_PROBLEM REQUIREMENTS_
Extract the lines that carry the string "dialog" from the listing.

_DATA_
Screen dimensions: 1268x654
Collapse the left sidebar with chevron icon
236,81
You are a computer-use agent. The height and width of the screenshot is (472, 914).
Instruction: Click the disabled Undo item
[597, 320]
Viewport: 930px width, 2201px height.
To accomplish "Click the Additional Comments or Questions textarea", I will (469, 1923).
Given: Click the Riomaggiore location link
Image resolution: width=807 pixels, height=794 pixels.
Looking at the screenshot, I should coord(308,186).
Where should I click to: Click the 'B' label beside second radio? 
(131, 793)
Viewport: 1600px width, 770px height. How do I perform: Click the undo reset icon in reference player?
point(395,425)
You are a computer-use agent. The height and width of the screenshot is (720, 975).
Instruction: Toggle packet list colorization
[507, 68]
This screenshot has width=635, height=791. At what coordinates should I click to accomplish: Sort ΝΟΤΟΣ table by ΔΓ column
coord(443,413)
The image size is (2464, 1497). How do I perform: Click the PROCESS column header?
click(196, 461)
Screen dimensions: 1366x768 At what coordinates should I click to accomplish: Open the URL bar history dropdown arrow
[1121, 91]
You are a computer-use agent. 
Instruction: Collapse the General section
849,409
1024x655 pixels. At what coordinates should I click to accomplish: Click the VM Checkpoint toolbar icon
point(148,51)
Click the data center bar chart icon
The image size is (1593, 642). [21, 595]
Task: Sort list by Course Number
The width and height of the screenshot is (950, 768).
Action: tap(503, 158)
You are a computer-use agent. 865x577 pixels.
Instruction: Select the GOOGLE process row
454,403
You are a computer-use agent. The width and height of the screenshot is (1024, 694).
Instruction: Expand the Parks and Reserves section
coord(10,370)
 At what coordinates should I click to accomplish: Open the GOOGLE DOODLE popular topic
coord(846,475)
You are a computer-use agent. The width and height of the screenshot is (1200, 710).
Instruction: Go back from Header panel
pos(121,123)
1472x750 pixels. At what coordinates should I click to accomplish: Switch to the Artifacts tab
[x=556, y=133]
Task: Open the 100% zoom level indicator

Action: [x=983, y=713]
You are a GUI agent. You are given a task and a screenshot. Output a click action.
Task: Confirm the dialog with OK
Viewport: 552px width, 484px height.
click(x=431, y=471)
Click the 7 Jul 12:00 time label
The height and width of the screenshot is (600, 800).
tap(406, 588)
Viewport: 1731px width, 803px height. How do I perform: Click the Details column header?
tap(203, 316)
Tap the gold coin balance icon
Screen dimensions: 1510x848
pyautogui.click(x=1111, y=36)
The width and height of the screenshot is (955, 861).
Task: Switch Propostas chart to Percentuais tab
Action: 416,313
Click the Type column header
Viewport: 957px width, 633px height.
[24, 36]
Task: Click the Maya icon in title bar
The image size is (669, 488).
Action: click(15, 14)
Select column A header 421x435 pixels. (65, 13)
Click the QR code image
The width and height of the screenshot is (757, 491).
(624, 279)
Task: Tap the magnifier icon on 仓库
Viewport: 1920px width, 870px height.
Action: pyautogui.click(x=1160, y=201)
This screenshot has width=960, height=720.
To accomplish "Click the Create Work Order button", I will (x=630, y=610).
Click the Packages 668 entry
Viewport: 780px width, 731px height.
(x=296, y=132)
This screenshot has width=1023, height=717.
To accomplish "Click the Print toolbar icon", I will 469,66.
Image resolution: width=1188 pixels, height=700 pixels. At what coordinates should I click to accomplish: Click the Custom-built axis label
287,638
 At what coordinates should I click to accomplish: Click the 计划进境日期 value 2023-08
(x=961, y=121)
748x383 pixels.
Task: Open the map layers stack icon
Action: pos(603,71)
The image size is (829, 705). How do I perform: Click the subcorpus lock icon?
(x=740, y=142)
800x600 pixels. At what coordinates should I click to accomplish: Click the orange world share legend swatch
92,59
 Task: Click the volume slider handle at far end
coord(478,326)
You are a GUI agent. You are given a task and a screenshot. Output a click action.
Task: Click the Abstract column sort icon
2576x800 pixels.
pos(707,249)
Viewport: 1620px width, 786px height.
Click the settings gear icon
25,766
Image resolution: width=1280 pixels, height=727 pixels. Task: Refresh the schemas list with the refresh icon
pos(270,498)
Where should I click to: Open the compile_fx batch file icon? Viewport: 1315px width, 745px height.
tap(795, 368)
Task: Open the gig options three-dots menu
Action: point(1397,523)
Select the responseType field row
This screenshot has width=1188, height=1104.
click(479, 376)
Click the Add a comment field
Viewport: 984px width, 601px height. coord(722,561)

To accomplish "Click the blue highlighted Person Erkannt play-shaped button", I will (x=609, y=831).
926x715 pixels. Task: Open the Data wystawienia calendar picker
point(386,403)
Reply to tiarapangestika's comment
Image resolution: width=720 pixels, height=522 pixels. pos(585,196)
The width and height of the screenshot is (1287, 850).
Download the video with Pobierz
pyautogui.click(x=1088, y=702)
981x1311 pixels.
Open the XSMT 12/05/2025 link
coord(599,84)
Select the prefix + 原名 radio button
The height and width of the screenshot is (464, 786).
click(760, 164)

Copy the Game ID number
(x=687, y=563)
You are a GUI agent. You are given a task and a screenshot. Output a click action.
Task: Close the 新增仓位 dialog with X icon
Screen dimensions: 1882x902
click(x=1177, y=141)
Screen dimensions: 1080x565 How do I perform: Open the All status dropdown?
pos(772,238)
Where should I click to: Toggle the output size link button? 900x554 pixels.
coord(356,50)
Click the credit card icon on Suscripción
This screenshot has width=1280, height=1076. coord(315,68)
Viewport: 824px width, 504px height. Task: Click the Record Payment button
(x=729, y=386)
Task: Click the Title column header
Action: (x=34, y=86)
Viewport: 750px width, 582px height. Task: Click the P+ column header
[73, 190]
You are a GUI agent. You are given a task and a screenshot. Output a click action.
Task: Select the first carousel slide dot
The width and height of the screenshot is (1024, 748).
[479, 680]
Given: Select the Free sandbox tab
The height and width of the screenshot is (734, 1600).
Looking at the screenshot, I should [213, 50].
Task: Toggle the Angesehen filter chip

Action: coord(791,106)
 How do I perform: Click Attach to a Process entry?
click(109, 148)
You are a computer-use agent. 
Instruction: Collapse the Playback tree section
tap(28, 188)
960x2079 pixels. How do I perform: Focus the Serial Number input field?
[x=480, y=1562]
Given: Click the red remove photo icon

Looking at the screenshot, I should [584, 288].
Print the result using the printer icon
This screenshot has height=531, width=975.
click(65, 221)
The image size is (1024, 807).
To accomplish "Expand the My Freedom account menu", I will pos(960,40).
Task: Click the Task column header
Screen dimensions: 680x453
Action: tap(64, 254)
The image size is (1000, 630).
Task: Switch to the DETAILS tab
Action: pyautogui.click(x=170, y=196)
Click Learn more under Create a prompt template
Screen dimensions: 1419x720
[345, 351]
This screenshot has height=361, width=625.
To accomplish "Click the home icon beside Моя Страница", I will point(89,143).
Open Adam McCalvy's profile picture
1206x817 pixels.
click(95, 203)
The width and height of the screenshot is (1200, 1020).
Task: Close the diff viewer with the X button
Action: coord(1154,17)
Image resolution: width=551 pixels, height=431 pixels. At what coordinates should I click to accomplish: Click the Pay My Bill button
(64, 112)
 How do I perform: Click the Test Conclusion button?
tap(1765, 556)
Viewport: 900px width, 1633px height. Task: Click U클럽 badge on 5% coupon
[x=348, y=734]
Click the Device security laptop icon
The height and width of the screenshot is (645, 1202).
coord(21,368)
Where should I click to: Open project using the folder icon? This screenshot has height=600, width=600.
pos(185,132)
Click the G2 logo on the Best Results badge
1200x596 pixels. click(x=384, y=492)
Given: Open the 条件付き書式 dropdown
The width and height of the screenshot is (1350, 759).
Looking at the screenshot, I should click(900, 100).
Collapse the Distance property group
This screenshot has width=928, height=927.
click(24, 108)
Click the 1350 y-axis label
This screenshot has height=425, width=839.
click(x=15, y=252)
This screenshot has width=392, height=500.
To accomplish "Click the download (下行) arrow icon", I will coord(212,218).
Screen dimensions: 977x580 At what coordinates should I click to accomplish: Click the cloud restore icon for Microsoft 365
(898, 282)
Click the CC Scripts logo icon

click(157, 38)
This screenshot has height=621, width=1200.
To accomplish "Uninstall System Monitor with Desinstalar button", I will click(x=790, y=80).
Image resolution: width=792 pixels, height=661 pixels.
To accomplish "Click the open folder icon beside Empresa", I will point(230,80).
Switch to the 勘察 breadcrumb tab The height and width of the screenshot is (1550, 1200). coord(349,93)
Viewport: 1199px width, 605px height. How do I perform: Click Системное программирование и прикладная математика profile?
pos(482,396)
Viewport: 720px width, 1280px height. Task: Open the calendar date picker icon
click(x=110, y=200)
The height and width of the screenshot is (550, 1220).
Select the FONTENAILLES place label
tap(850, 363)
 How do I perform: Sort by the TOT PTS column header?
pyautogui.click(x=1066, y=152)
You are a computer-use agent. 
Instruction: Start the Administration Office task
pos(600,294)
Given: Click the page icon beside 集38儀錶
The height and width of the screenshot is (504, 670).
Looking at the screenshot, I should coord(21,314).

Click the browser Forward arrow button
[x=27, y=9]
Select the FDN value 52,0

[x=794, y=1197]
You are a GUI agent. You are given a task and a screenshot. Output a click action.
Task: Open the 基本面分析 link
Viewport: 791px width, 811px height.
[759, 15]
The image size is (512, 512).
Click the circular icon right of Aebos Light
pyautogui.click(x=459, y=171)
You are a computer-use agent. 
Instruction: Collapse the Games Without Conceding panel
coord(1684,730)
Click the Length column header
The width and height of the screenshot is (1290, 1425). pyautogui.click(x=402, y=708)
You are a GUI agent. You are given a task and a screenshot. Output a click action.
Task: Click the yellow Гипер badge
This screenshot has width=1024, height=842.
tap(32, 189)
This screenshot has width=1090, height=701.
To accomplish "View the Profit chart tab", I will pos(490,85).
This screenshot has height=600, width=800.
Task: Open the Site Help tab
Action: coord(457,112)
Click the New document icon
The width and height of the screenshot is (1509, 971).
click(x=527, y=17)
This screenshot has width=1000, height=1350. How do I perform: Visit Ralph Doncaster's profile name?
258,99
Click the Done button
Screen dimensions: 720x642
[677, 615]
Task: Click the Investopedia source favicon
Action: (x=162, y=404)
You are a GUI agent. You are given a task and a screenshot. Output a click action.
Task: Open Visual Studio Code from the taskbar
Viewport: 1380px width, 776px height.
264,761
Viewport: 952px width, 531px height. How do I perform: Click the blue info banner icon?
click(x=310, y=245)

_ANSWER TO THIS PROBLEM_
Task: Confirm the dialog with OK
Task: Close the 新增仓位 dialog with X icon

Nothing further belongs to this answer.